Die vorteilhafte Wirkung von Nicotinamid auf die diastolische Dysfunktion ist auch ohne Fettleibigkeit und Bluthochdruck nachweisbar. Dies deutet darauf hin, dass das Vitamin auch direkt auf das Herz wirkt. Nicotinamid verbessert die aktive Relaxation einzelner Kardiomyozyten in vitro. Diese Wirkung wird durch eine verstärkte Ca2+-Wiederaufnahme in das sarkoplasmatische Retikulum vermittelt, so eine Studie von Abdellafit et al.
Im Herzen wirkt Nikotinamid einer direkten Reduktion der passiven Steifigkeit von Kardiomyozyten entgegen. Da Nikotinamid beim Menschen bereits erfolgreich zur Behandlung von Nieren- und Skelettmuskelerkrankungen eingesetzt wurde, könnten diese Ergebnisse auch neue Wege eröffnen, dem Verlust der Herzelastizität bei Patienten mit HFpEF entgegenzuwirken.

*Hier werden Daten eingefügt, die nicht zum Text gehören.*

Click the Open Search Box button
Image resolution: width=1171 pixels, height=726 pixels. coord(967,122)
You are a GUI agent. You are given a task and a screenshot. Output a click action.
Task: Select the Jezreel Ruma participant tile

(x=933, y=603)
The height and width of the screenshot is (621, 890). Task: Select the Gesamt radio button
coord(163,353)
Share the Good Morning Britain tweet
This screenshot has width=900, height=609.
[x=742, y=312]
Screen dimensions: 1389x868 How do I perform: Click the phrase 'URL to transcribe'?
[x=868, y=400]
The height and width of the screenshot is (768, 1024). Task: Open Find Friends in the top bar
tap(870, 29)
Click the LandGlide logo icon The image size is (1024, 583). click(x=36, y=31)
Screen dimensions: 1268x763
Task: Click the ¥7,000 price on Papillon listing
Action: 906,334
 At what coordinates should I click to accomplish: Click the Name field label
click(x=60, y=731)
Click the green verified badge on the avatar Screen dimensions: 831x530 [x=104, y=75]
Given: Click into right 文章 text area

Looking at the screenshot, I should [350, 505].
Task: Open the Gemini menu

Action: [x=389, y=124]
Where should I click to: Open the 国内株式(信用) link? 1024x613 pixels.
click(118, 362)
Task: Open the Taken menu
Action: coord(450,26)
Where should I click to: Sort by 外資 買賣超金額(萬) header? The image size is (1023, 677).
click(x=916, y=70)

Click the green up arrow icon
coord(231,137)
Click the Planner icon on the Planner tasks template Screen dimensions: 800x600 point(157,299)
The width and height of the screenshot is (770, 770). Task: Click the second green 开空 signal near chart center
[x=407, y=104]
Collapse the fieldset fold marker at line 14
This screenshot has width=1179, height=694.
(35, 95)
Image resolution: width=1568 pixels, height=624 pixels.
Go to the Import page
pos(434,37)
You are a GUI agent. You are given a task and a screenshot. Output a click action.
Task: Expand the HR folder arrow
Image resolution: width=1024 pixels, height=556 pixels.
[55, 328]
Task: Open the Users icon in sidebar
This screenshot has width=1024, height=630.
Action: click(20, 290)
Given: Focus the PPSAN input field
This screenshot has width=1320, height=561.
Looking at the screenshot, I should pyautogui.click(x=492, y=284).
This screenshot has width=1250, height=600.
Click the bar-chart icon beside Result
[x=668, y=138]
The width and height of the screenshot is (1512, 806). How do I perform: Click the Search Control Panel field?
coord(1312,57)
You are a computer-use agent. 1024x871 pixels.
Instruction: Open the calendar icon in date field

Um einen direkten Effekt von Nikotinamid auf das Herz nachzuweisen, wurden es an Tiermodellen untersucht. Bei alten, nicht übergewichtigen Mäusen konnte gezeigt werden, dass die Gabe von Nikotinamid die Herzalterung verzögert und eine häufige altersbedingte Herzwandhypertrophie vermindert und dessen Elastizität fördert. Der Herzmuskel versteifte also weniger als in der Placebogruppe. Diese Effekte führten zu einer verbesserten linksventrikulären Relaxation und Füllung des Herzens.
Daten aus der BRUNECK-Studie zeigten, dass Menschen mit einer niacinreichen Ernährung deutlich weniger Herz-Kreislauf-Erkrankungen aufweisen als Menschen, die weniger Niacin mit der Nahrung zu sich nehmen. In dieser Studie wurden seit 1990 insgesamt 815 Menschen im Raum Bruneck, Italien, begleitet und deren Ernährungsgewohnheiten mit Hilfe von Fragebögen dokumentiert. So konnte die mit der Nahrung aufgenommene Niacin-Menge berechnet und in weiterer Folge mit der Krankheitsgeschichte dieser Personen verglichen werden. Erhöhte Mengen an Niacin in der Nahrung waren mit reduziertem Bluthochdruck und erniedrigtem Mortalitätsrisiko auf Grund von Herzkrankheiten verknüpft.
Herkömmliche Herzinsuffizienz-Therapien zielen auf die Dysregulation des neurohormonalen Systems ab oder reduzieren die kardiale Arbeitsbelastung. Diese Therapien vernachlässigen jedoch die tiefgreifenden Veränderungen des Energiestoffwechsels, denen man bei Herzinsuffizienz begegnet, da es an wirksamen Instrumenten zur metabolischen Behandlung dieses Syndroms mangelt. Neue Therapien, die darauf abzielen, das Energiegleichgewicht im Herzen wiederherzustellen, könnten zusätzlich zu den aktuellen Pharmaka eingesetzt werden, um Herzinsuffizienz-Patienten besser zu behandeln und die Lebensqualität und möglicherweise das Überleben zu verbessern.
Obwohl intensive Forschung in den letzten Jahrzehnten das Verständnis der HF-Pathophysiologie und der Mittel zu ihrer Bewältigung verbessert haben, bleibt die 5-Jahres-Überlebensrate von 55 bis 60 % unbefriedigend. Deshalb ist jede Therapieoption willkommen.